La haine sur les réseaux internet n’explique pas tout dans l’affaire Mila, cette jeune lycéenne qui a été l’objet de harcèlement et de menaces de mort telles qu’elle a été obligée de quitter son lycée. Son crime ? Avoir critiqué vertement l’islam, en réponse à des propos homophobe et sexistes. Elle avait également explicitement rejeté toute forme de racisme. C’est elle la première victime dans cette histoire et elle aurait dû recevoir immédiatement un soutien des autorités. Au lieu de cela le parquet avait engagé une poursuite à son encontre parallèlement à celle visant les auteurs de menaces. Le « en même temps » jupitérien ?

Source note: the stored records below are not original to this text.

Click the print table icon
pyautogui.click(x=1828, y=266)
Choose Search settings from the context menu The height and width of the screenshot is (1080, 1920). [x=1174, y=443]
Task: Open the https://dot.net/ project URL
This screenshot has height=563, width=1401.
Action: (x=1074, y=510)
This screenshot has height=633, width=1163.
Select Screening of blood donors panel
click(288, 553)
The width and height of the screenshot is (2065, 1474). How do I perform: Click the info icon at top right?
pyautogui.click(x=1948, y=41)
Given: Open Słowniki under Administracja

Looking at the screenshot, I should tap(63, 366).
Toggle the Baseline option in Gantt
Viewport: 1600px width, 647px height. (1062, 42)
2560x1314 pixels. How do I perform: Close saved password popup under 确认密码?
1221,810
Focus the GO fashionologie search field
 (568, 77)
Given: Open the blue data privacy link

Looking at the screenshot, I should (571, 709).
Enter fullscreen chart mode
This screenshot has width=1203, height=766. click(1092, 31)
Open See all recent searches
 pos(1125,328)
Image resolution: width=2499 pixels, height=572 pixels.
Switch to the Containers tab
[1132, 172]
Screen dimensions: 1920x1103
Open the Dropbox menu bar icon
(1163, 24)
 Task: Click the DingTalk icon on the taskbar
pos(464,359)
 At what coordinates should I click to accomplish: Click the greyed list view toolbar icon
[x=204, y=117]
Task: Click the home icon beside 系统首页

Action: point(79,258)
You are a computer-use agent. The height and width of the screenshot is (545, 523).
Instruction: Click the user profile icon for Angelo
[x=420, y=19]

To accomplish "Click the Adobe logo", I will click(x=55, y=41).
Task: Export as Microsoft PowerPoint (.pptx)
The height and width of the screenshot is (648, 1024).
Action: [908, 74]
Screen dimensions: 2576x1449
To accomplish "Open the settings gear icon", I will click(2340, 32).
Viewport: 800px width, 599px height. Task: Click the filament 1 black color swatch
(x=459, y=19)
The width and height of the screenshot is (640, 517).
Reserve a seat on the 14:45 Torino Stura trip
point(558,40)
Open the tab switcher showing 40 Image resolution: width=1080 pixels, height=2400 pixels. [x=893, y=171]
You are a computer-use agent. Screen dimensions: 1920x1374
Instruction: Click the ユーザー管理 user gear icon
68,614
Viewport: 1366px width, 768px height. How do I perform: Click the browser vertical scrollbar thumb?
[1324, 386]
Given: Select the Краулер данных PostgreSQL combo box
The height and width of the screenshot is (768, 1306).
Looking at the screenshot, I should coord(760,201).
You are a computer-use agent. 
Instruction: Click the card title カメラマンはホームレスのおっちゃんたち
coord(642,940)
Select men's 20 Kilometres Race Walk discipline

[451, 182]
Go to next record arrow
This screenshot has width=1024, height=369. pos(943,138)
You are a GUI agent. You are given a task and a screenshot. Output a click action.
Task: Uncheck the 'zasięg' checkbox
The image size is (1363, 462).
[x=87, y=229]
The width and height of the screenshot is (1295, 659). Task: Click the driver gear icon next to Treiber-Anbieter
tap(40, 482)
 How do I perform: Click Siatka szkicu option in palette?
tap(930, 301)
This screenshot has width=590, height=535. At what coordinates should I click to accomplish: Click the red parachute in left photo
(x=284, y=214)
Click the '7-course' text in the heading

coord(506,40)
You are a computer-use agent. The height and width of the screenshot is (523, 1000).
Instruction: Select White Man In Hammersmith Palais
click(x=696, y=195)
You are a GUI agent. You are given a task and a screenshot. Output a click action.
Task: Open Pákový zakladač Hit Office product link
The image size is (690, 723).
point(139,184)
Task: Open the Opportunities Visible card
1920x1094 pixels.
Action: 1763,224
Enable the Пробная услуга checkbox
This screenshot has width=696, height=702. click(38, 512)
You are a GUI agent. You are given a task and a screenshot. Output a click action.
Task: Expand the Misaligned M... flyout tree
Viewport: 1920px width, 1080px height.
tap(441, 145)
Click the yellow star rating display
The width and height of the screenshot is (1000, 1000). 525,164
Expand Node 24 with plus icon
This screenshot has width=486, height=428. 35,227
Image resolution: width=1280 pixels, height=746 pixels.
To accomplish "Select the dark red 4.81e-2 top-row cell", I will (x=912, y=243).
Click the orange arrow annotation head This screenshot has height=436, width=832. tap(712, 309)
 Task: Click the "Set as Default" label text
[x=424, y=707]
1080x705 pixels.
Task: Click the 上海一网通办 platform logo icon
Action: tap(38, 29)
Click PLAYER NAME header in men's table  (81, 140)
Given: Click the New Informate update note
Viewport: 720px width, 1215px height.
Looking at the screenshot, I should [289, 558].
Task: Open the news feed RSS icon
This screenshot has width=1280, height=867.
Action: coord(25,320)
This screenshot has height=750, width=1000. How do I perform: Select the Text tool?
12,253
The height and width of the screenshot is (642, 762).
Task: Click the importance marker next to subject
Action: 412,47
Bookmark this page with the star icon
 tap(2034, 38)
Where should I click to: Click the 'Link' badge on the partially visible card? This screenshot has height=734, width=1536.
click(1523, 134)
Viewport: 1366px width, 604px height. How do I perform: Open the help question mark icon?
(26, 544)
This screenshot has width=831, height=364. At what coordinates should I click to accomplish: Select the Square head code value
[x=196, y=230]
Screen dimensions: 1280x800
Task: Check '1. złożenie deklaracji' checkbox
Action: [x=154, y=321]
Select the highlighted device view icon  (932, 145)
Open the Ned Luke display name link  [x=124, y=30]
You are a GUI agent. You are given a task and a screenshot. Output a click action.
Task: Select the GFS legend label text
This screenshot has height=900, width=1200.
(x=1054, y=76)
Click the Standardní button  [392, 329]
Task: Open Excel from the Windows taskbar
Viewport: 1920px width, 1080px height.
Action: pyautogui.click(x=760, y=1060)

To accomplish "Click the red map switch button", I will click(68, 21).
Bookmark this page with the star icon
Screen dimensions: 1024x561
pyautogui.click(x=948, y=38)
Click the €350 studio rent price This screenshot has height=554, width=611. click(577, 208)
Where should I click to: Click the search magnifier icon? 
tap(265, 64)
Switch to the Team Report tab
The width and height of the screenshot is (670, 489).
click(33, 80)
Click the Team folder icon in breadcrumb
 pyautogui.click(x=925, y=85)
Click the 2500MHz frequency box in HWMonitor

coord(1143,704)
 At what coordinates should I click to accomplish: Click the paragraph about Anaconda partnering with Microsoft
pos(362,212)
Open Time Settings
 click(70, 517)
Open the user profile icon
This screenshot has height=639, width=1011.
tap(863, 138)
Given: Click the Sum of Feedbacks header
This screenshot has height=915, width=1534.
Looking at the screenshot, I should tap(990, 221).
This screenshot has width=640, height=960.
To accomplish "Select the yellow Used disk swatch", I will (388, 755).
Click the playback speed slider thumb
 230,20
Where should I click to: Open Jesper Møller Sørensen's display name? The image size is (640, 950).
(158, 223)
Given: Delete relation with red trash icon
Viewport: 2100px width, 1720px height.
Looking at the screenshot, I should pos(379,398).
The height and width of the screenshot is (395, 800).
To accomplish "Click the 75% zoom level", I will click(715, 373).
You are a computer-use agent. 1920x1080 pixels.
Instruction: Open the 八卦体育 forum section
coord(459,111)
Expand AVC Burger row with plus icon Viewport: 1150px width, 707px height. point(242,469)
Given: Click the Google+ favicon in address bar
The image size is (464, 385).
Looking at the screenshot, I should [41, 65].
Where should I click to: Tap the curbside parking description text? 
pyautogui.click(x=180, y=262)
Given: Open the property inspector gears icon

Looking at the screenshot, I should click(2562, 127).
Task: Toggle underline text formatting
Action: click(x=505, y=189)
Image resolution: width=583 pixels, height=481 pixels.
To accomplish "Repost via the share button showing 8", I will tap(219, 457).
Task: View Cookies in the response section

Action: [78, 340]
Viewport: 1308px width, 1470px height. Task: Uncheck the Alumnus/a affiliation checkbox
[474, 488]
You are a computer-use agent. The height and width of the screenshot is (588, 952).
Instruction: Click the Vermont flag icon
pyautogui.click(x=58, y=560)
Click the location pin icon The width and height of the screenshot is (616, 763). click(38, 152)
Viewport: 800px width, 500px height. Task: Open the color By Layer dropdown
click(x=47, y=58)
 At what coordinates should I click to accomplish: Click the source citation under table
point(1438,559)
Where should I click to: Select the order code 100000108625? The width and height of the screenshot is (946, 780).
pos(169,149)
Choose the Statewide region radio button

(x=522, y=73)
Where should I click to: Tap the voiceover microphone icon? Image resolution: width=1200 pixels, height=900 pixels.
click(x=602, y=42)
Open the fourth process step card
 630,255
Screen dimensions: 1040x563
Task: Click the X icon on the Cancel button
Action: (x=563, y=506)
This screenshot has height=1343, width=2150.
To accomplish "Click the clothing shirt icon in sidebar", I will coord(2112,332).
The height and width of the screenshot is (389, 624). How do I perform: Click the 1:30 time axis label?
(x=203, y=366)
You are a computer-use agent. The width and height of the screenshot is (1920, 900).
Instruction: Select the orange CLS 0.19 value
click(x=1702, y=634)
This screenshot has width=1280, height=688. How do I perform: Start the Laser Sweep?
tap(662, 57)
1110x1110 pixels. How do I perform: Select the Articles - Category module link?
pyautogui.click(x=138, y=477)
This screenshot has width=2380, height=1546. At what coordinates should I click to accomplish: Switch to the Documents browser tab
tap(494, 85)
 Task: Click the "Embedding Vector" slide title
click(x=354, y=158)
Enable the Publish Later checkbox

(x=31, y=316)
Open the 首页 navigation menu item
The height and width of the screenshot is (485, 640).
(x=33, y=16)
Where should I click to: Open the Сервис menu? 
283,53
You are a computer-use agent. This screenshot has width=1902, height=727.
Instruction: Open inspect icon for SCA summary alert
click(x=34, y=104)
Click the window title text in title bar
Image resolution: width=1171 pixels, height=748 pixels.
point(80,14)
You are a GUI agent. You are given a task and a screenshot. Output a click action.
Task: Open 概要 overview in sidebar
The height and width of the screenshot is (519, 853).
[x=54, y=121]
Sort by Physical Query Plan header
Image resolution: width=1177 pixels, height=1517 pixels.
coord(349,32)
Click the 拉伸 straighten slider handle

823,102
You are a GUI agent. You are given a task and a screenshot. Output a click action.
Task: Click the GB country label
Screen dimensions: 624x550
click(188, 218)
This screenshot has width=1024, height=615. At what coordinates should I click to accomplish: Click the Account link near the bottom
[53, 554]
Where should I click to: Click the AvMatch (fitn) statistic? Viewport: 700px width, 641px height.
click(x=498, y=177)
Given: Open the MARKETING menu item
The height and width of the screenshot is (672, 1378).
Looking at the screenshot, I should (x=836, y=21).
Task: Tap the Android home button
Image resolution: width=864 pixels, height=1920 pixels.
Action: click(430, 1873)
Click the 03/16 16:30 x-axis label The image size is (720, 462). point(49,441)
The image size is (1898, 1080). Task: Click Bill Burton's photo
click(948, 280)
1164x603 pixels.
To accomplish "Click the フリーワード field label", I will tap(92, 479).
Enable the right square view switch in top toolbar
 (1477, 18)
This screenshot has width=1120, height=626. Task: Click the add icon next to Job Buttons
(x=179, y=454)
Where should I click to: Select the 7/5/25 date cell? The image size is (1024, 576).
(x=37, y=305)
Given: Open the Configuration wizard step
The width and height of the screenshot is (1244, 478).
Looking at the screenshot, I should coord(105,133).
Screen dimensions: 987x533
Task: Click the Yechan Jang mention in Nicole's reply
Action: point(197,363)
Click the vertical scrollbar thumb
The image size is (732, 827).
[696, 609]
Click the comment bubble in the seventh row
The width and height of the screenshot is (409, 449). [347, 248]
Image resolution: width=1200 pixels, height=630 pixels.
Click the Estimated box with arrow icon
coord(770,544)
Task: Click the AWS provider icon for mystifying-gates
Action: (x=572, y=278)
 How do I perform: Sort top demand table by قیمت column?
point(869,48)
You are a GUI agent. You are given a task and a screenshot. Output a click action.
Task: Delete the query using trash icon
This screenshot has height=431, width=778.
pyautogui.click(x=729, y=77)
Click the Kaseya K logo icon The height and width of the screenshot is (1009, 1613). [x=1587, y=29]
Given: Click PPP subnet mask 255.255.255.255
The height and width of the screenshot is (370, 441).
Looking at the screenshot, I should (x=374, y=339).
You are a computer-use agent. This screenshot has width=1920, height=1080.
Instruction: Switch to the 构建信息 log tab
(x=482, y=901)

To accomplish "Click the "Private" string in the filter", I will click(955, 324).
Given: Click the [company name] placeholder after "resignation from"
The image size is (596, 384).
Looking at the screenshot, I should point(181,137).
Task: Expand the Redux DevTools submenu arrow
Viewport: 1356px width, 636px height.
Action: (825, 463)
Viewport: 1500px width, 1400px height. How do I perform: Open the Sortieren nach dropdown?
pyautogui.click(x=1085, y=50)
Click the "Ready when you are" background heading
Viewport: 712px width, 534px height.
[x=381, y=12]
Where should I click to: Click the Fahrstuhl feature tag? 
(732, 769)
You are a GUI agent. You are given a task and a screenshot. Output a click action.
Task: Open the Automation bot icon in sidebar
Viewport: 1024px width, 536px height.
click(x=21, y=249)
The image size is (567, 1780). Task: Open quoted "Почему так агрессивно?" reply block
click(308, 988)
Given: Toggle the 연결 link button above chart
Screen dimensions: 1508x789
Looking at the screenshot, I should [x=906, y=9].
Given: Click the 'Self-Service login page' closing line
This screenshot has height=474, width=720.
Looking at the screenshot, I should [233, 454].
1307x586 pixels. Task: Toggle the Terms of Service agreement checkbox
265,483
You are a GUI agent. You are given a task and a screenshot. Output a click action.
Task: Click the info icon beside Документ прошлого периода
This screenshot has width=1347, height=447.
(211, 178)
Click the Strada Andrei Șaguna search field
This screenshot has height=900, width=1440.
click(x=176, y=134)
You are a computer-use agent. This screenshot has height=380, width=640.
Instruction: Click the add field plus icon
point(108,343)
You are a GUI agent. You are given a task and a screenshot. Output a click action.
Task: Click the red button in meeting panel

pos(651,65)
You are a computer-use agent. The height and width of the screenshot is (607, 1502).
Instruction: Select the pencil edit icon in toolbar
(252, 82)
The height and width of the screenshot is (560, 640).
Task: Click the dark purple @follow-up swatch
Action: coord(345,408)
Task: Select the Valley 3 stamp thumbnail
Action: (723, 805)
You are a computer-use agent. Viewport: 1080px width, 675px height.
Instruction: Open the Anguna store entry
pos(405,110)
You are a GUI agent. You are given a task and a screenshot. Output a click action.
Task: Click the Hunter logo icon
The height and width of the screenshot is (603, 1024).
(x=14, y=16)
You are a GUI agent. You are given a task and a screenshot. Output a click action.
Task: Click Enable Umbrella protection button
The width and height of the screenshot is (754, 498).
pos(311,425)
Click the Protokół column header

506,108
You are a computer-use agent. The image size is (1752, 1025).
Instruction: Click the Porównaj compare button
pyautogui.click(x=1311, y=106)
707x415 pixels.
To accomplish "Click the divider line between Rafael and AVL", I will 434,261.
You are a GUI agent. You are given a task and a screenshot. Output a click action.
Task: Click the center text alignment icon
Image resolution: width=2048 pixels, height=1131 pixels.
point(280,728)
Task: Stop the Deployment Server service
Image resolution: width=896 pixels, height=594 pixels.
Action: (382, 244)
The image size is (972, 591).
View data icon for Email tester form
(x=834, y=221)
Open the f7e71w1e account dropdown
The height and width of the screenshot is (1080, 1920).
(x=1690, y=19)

Nicole Belloubet a ajouté à l’ignominie en affirmant sur une antenne de radio que « l’insulte à la religion c’est évidemment une atteinte à la liberté de conscience, c’est grave ». En France il n’y a pas de délit de blasphème, et la critique, même virulente, de toutes les religions ou croyances demeure un droit inaliénable. La liberté de conscience, garantie par la Constitution et la loi de 1905 fait partie du socle républicain. Laisser entendre que la critique des religions porterait atteinte à la liberté d’opinion constitue un de ces sophismes par lesquels la sainte alliance des cléricaux entend précisément empêcher cette liberté fondamentale garantie par l’article 10 de la Déclaration des droits de l’Homme : « Nul ne doit être inquiété pour ses opinions, même religieuses ». Lors de l’affaire des caricature de Muhammed des représentants des trois monothéismes s’étaient ouvertement élevés contre Charlie Hebdo. Les artistes peuvent présenter des pièces de théâtre même si elles déplaisent aux catholiques intégristes. Le blasphème ne concerne que ceux qui au sein de leur croyance peuvent avoir une définition du sacré qui leur appartient mais n’engage qu’eux.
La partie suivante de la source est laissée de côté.